Why the delay? Our initial thrust in the year was historic (see January 2023). Then, we found out about ChatGPT which had been released by OpenAI in Nov of 2022 (our first post on the subject was 2 Feb 2023). While we were getting familiar with the new AI and discussing issues, Bob Dunlap who is a Thomas and Margaret descendant, was wading through scores of images that were the digitization of the records of Sherborne, Dorset, UK. In doing this work, he found interesting information. We summarized this in a post: New not old planter. In summary, he found records about Thomas and Margaret plus all of their children, except for Seeth who was born in Salem, MA in 1636. 

After looking at the material, we proposed this: Old, and new, planter. We have many reasons for this point of view. Rev. Hubbard was the source for Thomas Gardner being involved with the Cape Ann venture. His reference does not suggest that it was not the Thomas extant in Salem when Hubbard was doing his work. Too, Thomas could have come over a couple of times. One of these would have been in 1624. In the records, there are gaps between children that would have allowed Thomas to have been away. But, the issue is open. 

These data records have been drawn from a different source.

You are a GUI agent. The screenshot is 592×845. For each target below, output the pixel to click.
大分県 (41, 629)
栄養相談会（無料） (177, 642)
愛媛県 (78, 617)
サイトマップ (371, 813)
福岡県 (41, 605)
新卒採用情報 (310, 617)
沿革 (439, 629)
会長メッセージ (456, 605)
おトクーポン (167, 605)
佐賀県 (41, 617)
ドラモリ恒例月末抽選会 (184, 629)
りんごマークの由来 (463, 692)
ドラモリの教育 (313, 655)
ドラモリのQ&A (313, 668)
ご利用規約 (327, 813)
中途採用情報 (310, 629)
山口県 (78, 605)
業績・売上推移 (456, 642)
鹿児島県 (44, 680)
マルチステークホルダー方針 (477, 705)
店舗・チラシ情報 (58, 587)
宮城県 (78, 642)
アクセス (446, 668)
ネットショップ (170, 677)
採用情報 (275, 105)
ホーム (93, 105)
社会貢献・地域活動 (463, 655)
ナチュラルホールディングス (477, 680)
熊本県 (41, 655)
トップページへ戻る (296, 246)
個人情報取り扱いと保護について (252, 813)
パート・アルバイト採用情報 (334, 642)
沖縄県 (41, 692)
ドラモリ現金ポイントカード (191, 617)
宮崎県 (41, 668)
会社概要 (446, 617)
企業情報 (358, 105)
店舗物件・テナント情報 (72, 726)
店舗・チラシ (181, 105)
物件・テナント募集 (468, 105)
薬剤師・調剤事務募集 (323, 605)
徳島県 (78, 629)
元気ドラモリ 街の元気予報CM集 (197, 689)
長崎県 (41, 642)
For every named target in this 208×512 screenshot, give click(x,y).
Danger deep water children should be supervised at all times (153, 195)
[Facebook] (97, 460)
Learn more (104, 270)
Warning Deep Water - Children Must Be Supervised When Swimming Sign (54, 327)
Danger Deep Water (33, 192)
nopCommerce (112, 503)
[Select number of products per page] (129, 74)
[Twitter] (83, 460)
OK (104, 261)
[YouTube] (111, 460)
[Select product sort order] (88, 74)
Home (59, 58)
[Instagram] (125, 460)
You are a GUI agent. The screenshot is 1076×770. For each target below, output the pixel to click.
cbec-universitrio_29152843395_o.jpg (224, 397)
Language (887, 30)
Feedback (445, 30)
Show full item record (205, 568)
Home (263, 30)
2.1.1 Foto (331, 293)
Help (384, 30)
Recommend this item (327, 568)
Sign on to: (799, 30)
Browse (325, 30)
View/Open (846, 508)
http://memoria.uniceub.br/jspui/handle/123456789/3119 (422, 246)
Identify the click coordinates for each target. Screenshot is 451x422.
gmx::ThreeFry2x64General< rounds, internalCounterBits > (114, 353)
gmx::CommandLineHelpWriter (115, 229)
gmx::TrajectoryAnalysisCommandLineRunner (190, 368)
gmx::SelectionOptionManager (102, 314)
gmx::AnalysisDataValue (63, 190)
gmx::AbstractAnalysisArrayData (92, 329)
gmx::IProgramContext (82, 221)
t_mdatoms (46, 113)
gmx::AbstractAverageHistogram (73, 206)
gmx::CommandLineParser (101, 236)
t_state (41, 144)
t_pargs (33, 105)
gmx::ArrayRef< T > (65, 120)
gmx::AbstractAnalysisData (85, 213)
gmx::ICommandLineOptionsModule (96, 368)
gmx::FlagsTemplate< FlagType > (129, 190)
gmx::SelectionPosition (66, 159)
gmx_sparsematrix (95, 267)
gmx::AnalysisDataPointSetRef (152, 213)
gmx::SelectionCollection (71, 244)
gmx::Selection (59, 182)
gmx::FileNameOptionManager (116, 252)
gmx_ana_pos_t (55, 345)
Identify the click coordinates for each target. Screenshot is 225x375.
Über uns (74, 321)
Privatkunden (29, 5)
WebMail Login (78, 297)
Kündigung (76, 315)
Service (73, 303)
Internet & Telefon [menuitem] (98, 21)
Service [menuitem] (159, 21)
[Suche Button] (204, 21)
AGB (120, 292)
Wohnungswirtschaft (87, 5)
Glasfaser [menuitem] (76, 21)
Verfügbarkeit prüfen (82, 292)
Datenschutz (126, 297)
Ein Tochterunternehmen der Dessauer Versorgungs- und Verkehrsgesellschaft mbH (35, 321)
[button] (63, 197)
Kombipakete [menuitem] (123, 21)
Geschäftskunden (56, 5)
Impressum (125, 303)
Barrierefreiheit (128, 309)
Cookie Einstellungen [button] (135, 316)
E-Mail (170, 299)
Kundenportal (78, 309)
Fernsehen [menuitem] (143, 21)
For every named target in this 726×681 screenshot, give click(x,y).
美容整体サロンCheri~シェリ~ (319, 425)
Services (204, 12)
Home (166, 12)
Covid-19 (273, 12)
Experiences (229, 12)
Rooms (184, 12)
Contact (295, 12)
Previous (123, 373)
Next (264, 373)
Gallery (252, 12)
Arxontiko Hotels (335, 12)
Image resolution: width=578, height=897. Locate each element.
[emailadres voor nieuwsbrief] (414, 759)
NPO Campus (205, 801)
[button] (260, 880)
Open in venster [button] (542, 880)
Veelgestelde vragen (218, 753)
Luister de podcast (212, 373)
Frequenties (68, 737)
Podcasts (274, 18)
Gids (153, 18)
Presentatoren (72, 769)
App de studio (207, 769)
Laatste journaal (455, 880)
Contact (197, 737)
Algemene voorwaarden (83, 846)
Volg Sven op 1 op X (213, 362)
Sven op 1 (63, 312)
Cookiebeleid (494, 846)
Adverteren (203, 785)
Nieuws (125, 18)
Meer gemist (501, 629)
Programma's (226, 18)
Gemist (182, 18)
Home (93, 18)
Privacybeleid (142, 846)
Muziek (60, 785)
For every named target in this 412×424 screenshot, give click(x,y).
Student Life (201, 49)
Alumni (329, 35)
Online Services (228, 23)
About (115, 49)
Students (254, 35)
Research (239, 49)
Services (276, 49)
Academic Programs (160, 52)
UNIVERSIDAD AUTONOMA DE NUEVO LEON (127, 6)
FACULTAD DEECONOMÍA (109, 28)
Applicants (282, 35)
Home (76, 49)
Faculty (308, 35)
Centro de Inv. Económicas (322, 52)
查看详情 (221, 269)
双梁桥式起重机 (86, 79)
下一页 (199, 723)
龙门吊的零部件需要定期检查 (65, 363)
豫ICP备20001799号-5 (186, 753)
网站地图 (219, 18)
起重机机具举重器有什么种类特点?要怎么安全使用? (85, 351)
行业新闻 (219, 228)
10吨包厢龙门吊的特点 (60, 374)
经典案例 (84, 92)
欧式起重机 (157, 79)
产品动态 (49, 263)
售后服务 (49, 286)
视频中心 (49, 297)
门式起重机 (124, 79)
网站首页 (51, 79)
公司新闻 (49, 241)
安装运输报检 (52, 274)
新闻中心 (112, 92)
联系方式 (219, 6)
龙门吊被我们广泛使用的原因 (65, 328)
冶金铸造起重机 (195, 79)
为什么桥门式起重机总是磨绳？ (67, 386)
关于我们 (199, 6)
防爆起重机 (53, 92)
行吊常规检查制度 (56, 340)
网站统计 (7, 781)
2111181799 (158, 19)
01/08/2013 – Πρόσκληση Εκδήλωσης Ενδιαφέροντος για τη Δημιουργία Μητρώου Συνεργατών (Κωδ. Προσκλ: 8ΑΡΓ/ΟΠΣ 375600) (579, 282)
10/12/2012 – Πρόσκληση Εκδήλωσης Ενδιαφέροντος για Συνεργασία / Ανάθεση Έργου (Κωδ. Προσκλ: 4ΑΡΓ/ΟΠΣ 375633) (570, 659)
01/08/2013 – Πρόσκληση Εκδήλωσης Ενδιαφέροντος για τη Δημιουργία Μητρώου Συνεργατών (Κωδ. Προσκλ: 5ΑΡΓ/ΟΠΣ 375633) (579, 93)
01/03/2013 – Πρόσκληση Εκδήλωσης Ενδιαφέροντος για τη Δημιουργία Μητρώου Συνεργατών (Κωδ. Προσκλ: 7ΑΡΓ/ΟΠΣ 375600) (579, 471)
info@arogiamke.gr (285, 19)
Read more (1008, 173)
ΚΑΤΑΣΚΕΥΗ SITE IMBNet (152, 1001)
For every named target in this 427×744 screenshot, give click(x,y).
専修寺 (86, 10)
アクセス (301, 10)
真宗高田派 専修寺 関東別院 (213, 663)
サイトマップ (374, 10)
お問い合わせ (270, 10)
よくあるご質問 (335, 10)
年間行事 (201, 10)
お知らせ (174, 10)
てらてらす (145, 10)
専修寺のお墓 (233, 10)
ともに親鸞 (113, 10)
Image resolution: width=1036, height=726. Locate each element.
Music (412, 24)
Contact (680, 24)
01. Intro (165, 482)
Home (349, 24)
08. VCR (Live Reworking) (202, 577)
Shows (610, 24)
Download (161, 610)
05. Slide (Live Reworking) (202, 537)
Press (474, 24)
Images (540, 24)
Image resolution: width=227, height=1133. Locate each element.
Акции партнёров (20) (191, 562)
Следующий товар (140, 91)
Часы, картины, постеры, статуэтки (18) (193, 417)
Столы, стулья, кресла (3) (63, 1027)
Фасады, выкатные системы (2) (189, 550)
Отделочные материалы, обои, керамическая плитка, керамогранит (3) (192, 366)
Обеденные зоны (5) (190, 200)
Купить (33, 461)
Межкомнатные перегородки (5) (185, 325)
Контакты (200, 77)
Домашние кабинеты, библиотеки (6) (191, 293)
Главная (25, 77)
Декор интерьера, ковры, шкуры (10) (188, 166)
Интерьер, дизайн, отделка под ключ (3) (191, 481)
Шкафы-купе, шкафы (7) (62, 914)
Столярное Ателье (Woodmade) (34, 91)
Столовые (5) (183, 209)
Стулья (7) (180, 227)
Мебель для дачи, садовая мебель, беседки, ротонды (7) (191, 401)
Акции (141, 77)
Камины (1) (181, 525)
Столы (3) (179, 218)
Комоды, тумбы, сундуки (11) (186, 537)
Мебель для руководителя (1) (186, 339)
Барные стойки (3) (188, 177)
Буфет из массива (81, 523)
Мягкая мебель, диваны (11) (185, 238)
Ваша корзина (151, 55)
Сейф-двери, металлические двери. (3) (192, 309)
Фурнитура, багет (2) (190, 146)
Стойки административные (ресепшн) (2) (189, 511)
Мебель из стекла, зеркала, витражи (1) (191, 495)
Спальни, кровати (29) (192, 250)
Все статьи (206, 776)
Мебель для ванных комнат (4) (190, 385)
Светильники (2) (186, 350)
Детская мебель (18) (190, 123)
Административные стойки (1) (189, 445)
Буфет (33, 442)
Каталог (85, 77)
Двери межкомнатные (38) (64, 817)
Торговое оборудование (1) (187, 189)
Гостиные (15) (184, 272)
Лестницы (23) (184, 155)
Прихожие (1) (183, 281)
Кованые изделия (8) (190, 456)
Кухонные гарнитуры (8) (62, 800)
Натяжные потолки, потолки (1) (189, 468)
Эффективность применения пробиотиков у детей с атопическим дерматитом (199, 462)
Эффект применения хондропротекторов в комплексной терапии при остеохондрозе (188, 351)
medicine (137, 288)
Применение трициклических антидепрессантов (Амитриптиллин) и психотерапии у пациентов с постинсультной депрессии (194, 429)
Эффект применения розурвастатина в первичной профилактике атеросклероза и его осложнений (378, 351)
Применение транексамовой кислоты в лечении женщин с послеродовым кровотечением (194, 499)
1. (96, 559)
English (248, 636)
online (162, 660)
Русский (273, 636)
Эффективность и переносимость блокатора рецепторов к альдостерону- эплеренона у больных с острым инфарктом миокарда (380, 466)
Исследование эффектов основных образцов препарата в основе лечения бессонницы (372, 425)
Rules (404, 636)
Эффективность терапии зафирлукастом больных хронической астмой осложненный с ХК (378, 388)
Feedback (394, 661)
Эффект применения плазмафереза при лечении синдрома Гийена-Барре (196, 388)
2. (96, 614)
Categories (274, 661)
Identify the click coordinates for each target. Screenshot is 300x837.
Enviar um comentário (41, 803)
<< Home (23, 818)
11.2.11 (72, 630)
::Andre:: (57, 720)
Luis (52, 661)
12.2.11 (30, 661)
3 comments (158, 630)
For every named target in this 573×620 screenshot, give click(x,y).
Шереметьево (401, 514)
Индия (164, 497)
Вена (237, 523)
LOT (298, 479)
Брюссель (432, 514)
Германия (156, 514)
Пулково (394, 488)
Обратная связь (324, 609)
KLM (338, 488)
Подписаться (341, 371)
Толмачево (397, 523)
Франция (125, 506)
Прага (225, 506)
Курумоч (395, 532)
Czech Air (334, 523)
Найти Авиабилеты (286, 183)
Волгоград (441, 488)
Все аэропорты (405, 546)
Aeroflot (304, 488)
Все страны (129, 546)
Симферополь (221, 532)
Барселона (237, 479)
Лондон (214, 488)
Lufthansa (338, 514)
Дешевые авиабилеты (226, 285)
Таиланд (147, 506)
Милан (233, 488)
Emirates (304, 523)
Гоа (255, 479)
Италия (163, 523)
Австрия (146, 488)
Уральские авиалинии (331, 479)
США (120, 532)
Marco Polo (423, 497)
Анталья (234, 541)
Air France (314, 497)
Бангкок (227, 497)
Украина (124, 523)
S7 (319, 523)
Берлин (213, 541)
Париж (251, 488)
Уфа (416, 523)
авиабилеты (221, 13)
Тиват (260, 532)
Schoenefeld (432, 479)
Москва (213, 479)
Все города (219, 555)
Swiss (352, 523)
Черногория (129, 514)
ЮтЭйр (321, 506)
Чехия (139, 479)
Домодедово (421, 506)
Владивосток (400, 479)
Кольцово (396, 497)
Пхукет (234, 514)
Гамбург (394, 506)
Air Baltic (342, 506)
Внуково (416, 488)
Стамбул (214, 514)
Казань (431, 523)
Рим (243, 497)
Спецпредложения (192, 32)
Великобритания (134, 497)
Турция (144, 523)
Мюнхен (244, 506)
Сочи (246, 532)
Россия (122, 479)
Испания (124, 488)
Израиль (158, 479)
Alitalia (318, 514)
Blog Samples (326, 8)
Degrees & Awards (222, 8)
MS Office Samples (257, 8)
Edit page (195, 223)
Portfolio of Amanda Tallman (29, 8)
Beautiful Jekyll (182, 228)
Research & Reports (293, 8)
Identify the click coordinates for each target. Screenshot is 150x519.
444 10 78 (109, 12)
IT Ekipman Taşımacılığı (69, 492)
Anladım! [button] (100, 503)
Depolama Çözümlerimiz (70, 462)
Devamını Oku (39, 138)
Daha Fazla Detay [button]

Margaret, and the children at the time, would not have come over. Or, "may not" as we have to dig into this. In the meantime, we will report the determination of the Great Migration project at WikiTree. They pulled out another node and created two "Thomas Gardner" records. Here are a few words from each of the profiles. 

  • Thomas Gardner (abt. 1592 - 1674) - Thomas Gardner has recently been proven to be from Sherborne, Dorset, England with the discovery of the baptism of seven of his children.[1] He was baptized on 30 October 1591 in Sherborne.[2] This fits well with his deposed age of "about 69 years" on 26 November 1661.[3][4] Anderson states that Thomas Gardner's origins are unknown, but that was of course before the discovery of the baptism of his children.[5] Anderson also equates him with the Thomas Gardner who immigrated in 1624, though this is certainly incorrect as this Thomas Gardner had children born at Sherborne continuously until 1633. ... 
  • Thomas Gardner (1600 - aft. 1625) - Thomas came to New England as part of the Dorchester Company's failed attempt to establish a fishing colony on Cape Ann. The effort was funded by the Dorchester Company of Adventurers whose chief advocate was the Rev. John White of Dorchester, England.[1] Gardner was appointed as one of the overseers of the fishing colony.[2] It is not known if Thomas Gardner was among the first 14 men who arrived in Cape Ann in the fall of 1623; it is more likely he was in the group of 32 that arrived in 1624. ...

In short, we will start a major update in 2024 of our records and posts. Many issues remain to be researched. Until those are resolved, we will assume that there was one Thomas. That he was here more than once will be looked at thoroughly. 

On the other hand, that there were two Thomas Gardners in early Salem is not a new subject (Two Thomas Gardners in Salem; Back to DNA). What happened was that technology allowed access to the records. Bob Dunlap ought to be congratulated for wading through the non-indexed material.